▽

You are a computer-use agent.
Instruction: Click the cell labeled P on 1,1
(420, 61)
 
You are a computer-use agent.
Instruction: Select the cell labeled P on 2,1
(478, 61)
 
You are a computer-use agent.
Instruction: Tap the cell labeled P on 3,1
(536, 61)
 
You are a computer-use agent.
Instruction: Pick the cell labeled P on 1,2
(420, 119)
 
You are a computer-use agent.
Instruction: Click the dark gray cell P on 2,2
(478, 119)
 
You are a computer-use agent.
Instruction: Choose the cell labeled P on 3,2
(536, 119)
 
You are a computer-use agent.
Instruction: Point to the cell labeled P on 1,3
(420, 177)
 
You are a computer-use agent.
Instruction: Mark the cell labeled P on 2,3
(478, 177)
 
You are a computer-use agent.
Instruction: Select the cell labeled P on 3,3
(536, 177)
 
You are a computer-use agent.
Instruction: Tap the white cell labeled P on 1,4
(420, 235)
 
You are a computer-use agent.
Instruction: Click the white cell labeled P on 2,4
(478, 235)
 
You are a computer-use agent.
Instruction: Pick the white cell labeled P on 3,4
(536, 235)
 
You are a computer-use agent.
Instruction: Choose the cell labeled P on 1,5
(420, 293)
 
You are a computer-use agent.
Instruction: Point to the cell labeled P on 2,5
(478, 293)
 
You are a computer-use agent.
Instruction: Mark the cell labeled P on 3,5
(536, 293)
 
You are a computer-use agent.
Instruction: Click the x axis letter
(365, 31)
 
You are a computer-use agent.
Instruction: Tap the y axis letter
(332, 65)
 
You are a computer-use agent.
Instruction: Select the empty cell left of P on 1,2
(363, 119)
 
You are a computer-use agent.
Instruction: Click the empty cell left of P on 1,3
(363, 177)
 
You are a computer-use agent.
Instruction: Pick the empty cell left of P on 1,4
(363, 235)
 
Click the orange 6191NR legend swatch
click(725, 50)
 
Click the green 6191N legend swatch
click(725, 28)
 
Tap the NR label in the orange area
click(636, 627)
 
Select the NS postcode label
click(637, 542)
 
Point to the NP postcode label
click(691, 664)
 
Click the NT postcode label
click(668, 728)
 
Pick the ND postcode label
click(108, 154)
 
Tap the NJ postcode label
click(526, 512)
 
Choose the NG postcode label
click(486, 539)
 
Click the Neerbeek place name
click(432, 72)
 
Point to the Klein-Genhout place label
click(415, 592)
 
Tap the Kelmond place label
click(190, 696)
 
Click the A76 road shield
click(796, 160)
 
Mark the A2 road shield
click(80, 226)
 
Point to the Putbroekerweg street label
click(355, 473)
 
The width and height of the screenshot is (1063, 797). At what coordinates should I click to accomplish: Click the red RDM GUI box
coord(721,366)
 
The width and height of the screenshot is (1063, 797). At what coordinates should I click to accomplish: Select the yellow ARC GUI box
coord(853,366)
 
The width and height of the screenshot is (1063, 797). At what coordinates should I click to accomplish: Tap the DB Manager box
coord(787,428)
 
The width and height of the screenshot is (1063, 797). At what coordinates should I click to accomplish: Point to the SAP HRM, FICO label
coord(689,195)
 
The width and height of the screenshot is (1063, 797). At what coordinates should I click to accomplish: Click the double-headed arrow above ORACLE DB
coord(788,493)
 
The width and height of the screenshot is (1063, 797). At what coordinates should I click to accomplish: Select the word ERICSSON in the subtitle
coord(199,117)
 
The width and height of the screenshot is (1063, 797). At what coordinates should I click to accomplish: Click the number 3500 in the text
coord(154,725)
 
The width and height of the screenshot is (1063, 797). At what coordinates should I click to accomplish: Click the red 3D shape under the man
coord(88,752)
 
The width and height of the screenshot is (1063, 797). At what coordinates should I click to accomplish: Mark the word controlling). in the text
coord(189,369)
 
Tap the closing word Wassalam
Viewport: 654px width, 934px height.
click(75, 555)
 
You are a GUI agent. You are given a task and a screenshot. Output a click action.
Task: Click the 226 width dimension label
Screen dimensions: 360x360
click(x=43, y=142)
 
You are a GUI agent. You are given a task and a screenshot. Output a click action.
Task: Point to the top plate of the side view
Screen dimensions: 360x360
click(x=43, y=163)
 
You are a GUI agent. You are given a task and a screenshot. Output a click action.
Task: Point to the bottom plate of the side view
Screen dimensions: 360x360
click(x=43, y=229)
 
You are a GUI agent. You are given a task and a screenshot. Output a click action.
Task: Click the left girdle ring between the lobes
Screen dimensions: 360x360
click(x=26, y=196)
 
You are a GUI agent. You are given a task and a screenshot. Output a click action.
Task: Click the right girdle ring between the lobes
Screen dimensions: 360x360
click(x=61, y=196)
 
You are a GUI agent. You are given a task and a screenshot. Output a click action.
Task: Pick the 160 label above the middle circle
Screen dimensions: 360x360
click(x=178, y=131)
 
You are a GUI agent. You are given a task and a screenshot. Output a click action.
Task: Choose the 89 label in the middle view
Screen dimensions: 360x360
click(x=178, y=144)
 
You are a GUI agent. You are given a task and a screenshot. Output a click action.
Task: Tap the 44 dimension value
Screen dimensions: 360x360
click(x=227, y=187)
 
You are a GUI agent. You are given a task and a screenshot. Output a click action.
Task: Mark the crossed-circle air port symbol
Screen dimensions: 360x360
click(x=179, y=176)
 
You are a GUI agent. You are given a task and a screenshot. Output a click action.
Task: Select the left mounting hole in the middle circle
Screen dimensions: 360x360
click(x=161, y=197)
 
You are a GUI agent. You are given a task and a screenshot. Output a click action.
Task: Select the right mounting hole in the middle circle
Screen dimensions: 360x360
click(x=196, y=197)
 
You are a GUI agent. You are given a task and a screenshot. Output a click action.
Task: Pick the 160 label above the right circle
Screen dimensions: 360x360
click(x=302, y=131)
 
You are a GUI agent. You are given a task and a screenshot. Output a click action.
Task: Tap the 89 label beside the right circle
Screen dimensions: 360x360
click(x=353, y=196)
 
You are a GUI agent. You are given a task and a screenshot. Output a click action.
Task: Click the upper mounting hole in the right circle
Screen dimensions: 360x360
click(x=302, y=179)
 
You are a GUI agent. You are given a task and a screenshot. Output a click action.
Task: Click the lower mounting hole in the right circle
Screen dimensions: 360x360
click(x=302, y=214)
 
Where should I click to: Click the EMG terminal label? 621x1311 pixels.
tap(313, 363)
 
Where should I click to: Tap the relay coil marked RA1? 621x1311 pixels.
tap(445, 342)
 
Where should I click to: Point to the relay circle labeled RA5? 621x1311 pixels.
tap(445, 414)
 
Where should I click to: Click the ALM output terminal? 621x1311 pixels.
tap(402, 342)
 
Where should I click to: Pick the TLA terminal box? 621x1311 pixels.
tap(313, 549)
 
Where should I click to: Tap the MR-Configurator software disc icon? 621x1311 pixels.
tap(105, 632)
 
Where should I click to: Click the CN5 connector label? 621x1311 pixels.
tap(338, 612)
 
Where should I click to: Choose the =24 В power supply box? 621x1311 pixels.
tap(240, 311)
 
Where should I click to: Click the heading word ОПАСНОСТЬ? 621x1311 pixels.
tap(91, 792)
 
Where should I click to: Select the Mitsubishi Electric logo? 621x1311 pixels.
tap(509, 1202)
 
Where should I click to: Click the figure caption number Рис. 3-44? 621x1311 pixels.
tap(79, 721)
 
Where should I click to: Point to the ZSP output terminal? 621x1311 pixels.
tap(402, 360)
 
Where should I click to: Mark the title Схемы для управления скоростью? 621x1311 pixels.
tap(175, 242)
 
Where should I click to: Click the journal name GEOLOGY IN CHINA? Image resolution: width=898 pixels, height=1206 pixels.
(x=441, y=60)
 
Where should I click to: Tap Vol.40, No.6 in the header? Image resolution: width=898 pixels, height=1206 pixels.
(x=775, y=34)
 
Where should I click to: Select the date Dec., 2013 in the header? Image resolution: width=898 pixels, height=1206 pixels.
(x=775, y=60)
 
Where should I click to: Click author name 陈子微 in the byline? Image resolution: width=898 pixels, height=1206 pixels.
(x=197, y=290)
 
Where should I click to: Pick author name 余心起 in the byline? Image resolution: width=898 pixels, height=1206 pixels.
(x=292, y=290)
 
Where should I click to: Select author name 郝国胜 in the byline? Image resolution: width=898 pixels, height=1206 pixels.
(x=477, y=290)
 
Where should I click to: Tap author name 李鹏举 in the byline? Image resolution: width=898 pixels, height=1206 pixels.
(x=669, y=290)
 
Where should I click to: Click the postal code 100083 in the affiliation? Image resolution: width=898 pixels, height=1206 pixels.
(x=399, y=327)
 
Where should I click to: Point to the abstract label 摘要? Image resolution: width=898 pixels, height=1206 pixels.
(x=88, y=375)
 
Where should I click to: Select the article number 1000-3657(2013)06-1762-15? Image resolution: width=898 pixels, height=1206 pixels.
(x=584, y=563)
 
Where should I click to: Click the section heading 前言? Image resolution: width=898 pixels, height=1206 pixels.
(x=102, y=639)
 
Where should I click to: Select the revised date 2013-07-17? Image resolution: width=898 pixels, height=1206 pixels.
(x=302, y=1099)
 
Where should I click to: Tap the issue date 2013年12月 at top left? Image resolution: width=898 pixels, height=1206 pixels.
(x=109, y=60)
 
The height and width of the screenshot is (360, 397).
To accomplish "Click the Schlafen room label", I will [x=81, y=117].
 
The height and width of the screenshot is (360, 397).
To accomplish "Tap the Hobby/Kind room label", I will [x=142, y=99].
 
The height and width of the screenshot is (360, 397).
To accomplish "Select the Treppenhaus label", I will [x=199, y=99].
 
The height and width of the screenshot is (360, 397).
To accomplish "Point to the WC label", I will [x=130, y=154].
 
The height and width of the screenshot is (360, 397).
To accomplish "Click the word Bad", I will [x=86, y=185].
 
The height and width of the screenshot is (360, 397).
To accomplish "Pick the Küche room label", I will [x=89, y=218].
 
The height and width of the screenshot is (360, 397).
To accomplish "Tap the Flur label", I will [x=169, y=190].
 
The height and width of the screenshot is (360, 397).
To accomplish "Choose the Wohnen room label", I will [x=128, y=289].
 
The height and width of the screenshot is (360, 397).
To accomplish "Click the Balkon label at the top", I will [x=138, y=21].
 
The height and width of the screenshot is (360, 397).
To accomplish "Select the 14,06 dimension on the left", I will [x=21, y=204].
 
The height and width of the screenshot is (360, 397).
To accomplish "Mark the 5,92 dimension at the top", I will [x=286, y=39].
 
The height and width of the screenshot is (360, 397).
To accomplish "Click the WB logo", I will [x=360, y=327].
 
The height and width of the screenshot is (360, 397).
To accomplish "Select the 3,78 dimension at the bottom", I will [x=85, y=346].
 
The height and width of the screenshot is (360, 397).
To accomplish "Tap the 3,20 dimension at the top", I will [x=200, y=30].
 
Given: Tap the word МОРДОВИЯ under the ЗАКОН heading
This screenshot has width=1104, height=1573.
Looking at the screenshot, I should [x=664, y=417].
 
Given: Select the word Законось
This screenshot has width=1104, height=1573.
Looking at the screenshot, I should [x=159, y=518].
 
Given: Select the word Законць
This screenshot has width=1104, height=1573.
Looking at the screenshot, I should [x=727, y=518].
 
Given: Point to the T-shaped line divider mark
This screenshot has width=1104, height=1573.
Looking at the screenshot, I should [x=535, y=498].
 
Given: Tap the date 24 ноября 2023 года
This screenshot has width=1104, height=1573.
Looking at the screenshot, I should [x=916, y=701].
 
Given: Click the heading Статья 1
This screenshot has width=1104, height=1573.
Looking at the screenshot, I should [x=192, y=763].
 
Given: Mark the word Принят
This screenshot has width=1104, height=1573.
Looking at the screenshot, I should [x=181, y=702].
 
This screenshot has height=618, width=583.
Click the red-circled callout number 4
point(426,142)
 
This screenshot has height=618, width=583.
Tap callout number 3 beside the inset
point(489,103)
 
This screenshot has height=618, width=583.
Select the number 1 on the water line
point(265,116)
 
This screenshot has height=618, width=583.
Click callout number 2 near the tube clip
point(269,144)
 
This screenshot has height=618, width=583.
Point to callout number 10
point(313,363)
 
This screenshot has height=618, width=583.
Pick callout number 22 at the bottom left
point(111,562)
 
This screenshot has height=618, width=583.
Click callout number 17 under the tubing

△

Will you return, word for word, the lines between the one containing "Tap the NR label in the orange area" and the one containing "click(526, 512)", inclusive?

Tap the NR label in the orange area
click(636, 627)
 
Select the NS postcode label
click(637, 542)
 
Point to the NP postcode label
click(691, 664)
 
Click the NT postcode label
click(668, 728)
 
Pick the ND postcode label
click(108, 154)
 
Tap the NJ postcode label
click(526, 512)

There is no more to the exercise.